SARS was a pandemic whose control required a coordinated global response, said Peiris, the World Health Organization provided leadership in this regard by coordinating a series of virtual research networks who shared information on the causes, diagnosis, disease spread, and clinical management. He pointed out that SARS is but one emerging virus and that medical science should not focus purely on this disease. At the time of the meeting, there was already major concern about an outbreak among people in Vietnam of a strain of bird influenza known as H5N1.

Proof positive

Dutch virologist Professor Albert Osterhaus of Erasmus University, Rotterdam, The Netherlands outlined the scientific proof that led to a novel coronavirus being identified as the primary cause of SARS. The laboratory network for SARS that was established by the World Health Organization was quite instrumental in allowing scientists to make this discovery, said Osterhaus.

At first, this unusual pneumonia baffled scientists. The SARS coronavirus had already been implicated and Osterhaus and his colleagues began performing clinical and experimental test to determine the virus’ precise role in causing SARS.

As part of the network trying to prove whether SARS-CoV was the primary cause, they had access to clinical and post-mortem specimens from 436 SARS patients from six countries. They began testing these samples for infection with SARS-CoV and also for human Metapneumovirus, a well-known childhood infection. Its presence in so many of the SARS cases seemed to suggest it had a primary role in the disease. Indeed, both the newly discovered coronavirus and the well-known metapneumovirus were common factors in SARS.

To prove one way or another which virus was causing SARS, the researchers had to prove three things. First, they had to show that the suspect is present in all known cases. Secondly, they have to isolate it from samples and grow it in the laboratory. And, finally, isolated cultures must be capable of causing the disease in newly infected individuals. The first two are relatively straightforward, it is the latter that involves the most difficult step.

The researchers had to infect related species with SARS-CoV in an attempt to replicate the symptoms of SARS. Animals infected animals were found to exude SARS-CoV from the nose, mouth, and pharynx just two days after infection. Two of the four animals tested also had the same lung damage seen in SARS patients. Those infected with just the metapneuomovirus did not display SARS symptoms. It became clear that the coronavirus was the likely primary cause of SARS itself.

Indeed, reported Osterhaus, SARS-CoV infection was diagnosed in about three quarters of patients diagnosed as having SARS, while metapneumovirus was ultimately diagnosed only in about 12% of patients. This Osterhaus said, suggested that SARS-CoV was the most likely cause of SARS. Producing the proof was a tour de force, taking a mere three weeks.

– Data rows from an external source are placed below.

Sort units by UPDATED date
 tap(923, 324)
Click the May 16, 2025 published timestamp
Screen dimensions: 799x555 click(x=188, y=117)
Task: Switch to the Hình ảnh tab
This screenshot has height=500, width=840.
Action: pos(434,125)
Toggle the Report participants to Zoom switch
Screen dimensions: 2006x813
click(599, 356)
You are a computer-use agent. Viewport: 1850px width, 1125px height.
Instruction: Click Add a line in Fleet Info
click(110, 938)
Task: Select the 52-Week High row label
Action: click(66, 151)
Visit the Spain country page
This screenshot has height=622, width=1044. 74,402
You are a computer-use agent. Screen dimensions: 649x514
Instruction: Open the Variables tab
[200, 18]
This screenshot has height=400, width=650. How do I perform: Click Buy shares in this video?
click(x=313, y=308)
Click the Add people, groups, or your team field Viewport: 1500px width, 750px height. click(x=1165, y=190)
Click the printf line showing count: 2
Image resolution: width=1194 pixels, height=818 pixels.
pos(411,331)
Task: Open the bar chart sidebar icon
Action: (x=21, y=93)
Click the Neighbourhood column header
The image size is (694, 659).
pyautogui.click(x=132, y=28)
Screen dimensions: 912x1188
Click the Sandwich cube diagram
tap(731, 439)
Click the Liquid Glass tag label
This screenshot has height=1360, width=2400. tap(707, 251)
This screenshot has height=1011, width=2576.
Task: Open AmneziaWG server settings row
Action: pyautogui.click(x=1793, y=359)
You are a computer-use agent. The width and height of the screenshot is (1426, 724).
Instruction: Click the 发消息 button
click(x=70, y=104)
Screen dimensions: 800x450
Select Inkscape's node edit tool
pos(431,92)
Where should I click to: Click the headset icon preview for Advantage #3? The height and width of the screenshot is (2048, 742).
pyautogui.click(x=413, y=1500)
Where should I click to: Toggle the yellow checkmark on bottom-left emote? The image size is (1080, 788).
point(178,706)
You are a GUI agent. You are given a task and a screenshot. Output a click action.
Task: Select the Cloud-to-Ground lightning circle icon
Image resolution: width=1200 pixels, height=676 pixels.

The team demonstrated that three different species other than humans could be infected with the coronavirus and displayed SARS symptoms. This, Osterhaus, suggested provides researcher with model systems that will allow them to study the disease’s early stages and to test vaccination and antiviral therapy.

Spotting SARS

The onset of illness in SARS can take anything up to 12 days after a person first comes into contact with the SARS coronavirus, explained Dr Maria Zambon Head of the Respiratory Virus Unit of the UK’s Health Protection Agency. Symptoms can persist for many days with most patients recovering but it being fatal in a large proportion of elderly people.

Robust tests and confirmatory checks are needed. The SARS virus can be detected in either the illness phase or by detecting footprints of the virus (antibodies) in the recovery phase, but ensuring the right test works at the right time will assist in an emergency by providing an accurate estimate of how many people have been affected or infected.

When SARS first emerged, medical researchers hunted for the virus in lung secretions. But it was soon found that the test results depended on the timing sample collection relative to the onset of illness, and that other samples including stool and blood samples might also be useful. This provides doctors with a dilemma – how to tell whether or not a patient suffering symptoms resembling SARS is infected with that or another virus with similar symptoms.

A robust test, said Zambon, will not only help doctors bring an epidemic under control, but would allow them to estimate the disease’s true burden. Albert Osterhaus, Malik Peiris and colleagues in proving SARS coronavirus to be the primary cause of the disease in April 2003 provided the basis for diagnostic tests.

Molecular tests have to be able to work fast, finding the telltale genetic fingerprints of the virus within 12 hours of sample collection to provide doctors with confirmation of a case. A rapid test is no simple task and raises quality control issues, such as ensuring good confirmation strategies and communication so that doctors understand that they have to cope with a margin of error when a negative result may be falsely negative.

To ensure the most robust and accurate tests are developed, requires a strong research infrastructure, Zambon emphasized. What you do in normal conditions determines what you do in an emergency. If you do not have a strong R&D capability, there will be no capacity to deal with an emergency, such as having to develop new tests quickly to meet an unanticipated threat, such as SARS.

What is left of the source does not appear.